Cumpre destacar que, no que diz respeito à morte de Deus e à morte do homem, Foucault ([1966] 2007, p.533-534. Destaques meus) afirma, reforçando o aspecto de construção sócio-histórica e cultural dessas duas figuras:

[...] Em nossos dias, e ainda aí Nietzsche indica de longe o ponto de inflexão, não é tanto a ausência ou a morte de Deus que é afirmada,

mas sim o fim do homem [...]; descobre-se então que a morte de Deus e o último homem estão vinculados [...] Assim, o último homem

é ao mesmo tempo mais velho e mais novo que a morte de Deus; uma vez que matou Deus, é ele mesmo que deve responder por sua própria finitude; mas, uma vez que é na morte de Deus que ele fala, que ele pensa e existe, seu próprio assassinato está condenado a morrer; deuses novos, os mesmos, já avolumam o Oceano futuro; o homem vai

desaparecer. Além disso,

Mais que a morte de Deus – ou antes no rastro desta morte e segundo uma correlação profunda com ela, o que anuncia o pensamento de Nietzsche é o fim de seu assassino; é o esfacelamento do rosto do homem no riso e o retorno das máscaras; é a dispersão do profundo escoar do tempo, pelo qual ele se sentia transportado e cuja pressão ele suspeitava no ser mesmo das coisas; é a identidade do Retorno do Mesmo e da absoluta dispersão do homem. Durante todo o século XIX, o fim da filosofia e a

promessa de uma cultura próxima constituíam, sem dúvida, uma única e mesma coisa, juntamente com o pensamento da finitude e o aparecimento do homem no saber; hoje, o fato de que a filosofia esteja sempre e ainda em via de acabar e o fato de que nela talvez, porém mais ainda fora dela e contra ela, na literatura como na reflexão formal, a questão da linguagem se coloque, provam sem dúvida que o homem

está em via de desaparecer. (FOUCAULT [1966] 2007, p.533-534.

Destaques meus)

Portanto, a partir disso, compreendo que a morte do sujeito, enquanto origem de seu dizer, enquanto consciente do que diz, foi anunciada por Foucault ([1966] 2007) em As palavras e as coisas em oposição à ascensão do sujeito discursivo. Dessa forma também deve ser considerada a figura do autor em relação à sua obra. O autor morre, enquanto sujeito detentor e origem de seu dizer ou de seu escrito, para que possa vir a ascender o sujeito discursivo, e, no caso da literatura, o ser da linguagem. Por isso, não importa quem fala, mas o que fala, com qual finalidade e em qual conjuntura.

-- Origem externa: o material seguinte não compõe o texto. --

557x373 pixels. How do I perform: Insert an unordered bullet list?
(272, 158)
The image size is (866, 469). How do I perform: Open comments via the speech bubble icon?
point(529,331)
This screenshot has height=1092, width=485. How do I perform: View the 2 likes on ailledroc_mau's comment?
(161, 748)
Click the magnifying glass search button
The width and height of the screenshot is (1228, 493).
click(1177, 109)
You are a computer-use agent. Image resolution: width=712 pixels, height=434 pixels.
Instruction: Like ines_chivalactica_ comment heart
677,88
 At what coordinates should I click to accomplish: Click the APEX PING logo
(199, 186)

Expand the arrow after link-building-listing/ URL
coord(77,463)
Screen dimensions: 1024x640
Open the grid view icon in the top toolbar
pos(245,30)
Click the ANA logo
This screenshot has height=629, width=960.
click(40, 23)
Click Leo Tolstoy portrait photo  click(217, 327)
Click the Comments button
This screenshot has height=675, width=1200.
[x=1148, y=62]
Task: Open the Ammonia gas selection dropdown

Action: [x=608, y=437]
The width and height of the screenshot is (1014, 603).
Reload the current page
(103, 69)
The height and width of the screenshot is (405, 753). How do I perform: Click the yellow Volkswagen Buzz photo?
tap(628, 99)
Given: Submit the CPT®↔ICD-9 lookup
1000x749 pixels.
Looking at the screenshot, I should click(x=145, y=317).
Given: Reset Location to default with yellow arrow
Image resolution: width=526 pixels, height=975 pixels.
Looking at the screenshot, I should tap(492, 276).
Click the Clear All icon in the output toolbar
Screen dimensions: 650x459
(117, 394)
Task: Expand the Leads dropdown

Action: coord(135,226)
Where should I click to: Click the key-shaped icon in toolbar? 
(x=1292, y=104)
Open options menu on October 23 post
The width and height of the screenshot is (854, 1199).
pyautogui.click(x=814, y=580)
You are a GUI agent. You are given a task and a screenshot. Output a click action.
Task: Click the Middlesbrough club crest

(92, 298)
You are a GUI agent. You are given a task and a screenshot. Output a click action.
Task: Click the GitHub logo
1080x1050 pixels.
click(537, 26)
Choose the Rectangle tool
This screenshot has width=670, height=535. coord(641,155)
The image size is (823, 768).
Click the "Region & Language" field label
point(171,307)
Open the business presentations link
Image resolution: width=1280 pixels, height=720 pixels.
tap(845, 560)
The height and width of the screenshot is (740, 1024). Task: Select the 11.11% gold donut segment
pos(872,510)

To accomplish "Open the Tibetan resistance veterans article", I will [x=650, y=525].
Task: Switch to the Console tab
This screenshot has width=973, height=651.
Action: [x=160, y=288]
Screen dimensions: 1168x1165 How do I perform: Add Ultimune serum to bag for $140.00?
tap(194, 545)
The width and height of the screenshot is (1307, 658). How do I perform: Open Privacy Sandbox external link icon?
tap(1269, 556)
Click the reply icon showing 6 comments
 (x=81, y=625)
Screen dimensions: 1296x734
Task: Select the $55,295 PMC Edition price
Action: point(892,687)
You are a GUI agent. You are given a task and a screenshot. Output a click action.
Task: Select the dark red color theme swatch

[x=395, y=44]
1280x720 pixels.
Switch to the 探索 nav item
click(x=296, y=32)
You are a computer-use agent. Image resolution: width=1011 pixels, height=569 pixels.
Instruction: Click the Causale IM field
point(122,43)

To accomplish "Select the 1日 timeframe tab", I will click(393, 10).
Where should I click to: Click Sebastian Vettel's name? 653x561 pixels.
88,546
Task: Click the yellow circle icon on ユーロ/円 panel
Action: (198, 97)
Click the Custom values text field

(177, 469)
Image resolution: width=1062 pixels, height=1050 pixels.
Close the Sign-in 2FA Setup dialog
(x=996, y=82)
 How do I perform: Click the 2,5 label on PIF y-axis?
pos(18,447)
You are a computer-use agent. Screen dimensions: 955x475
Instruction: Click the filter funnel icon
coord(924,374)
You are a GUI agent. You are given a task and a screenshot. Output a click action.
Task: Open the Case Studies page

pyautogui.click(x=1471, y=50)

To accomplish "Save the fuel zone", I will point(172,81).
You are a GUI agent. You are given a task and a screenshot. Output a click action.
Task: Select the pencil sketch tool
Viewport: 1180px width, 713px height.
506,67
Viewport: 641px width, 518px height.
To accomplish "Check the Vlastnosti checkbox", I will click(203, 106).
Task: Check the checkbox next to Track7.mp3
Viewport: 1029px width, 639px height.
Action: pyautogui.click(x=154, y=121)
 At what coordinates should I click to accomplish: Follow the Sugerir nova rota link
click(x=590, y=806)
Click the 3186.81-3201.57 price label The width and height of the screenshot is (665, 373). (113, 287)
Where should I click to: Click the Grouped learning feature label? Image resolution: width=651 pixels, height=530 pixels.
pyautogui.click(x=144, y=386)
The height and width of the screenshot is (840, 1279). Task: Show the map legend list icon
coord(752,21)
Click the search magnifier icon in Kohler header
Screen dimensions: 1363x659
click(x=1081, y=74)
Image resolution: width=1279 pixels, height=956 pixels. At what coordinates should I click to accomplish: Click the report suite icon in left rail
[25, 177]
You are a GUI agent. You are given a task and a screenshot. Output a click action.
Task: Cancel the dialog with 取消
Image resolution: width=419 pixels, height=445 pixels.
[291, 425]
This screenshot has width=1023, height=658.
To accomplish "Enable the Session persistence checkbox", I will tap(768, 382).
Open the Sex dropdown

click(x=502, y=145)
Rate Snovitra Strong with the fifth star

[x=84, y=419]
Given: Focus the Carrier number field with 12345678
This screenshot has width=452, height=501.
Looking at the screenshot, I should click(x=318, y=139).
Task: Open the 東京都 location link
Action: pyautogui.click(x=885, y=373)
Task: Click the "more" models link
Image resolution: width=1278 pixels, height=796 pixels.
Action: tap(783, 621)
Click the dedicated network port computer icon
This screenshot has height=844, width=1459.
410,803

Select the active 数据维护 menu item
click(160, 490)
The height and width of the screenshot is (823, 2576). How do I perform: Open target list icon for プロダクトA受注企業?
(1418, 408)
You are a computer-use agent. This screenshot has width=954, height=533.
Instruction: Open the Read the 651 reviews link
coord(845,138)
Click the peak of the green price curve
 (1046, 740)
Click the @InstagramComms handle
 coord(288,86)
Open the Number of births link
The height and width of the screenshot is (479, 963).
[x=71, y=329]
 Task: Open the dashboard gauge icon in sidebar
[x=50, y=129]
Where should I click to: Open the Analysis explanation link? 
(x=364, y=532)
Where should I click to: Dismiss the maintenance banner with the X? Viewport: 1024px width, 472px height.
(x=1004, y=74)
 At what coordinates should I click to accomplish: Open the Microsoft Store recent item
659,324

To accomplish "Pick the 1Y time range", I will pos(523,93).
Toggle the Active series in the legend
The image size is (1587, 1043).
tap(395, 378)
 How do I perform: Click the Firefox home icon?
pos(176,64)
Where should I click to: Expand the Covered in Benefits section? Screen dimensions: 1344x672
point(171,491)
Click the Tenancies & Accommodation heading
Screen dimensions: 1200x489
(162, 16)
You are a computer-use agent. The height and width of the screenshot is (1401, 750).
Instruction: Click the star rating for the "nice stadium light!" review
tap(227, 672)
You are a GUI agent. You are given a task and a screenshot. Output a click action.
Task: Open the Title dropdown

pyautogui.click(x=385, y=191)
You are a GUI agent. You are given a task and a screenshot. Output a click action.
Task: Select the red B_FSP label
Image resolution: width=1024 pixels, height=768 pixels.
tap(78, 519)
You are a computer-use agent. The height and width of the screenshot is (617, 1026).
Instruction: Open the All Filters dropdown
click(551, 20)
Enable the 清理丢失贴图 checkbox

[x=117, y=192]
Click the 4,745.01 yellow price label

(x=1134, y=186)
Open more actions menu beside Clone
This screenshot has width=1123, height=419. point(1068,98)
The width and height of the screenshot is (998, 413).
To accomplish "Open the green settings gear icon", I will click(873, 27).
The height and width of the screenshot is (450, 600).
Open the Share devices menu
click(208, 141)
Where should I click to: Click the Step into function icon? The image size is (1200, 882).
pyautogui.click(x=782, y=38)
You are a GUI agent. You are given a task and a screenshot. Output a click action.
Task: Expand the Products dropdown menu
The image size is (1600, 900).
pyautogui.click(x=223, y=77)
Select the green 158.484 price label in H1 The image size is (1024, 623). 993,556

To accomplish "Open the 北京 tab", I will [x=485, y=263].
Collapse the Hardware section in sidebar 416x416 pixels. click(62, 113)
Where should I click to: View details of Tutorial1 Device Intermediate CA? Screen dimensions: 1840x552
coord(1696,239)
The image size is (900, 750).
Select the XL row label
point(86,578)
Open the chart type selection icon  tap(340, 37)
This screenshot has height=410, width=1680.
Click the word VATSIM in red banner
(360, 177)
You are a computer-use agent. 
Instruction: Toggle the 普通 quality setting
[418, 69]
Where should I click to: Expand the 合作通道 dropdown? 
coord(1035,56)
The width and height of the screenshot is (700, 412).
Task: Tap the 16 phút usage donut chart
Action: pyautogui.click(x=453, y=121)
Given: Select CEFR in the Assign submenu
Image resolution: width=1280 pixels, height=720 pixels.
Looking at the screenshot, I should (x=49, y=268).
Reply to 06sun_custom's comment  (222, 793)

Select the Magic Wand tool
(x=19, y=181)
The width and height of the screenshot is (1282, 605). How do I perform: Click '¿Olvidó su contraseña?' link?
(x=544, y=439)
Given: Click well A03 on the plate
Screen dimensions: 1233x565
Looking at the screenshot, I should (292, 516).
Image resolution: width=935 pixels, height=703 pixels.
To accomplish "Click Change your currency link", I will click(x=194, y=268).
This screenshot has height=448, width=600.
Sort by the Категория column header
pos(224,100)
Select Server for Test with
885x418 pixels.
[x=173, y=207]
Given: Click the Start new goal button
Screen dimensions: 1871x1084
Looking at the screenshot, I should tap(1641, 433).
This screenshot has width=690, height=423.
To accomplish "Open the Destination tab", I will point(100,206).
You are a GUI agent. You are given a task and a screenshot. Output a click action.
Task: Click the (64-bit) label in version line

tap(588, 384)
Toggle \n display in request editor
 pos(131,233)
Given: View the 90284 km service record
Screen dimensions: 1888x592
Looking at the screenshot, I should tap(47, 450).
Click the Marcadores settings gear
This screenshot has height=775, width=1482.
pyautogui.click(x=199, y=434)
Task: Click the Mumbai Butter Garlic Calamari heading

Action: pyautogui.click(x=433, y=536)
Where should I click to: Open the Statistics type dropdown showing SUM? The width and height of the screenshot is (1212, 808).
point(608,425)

Esses foram alguns dos aspectos, da tão vasta caixa de ferramentas ofertada por Foucault, que reluziram em meu olhar a partir das leituras e me incitaram a querer escrever. Desse ponto em diante, outros aspectos reluzirão e atravessarão o caminho sem muito aviso. Que Foucault me leve a passeios reflexivos cada vez mais interessantes e intrigantes, dando sinais com as ferramentas, abrindo espaço para outras reflexões do presente a partir do que se manifestou no passado e, por vezes, pode vir a ressurgir no agora, via acontecimento.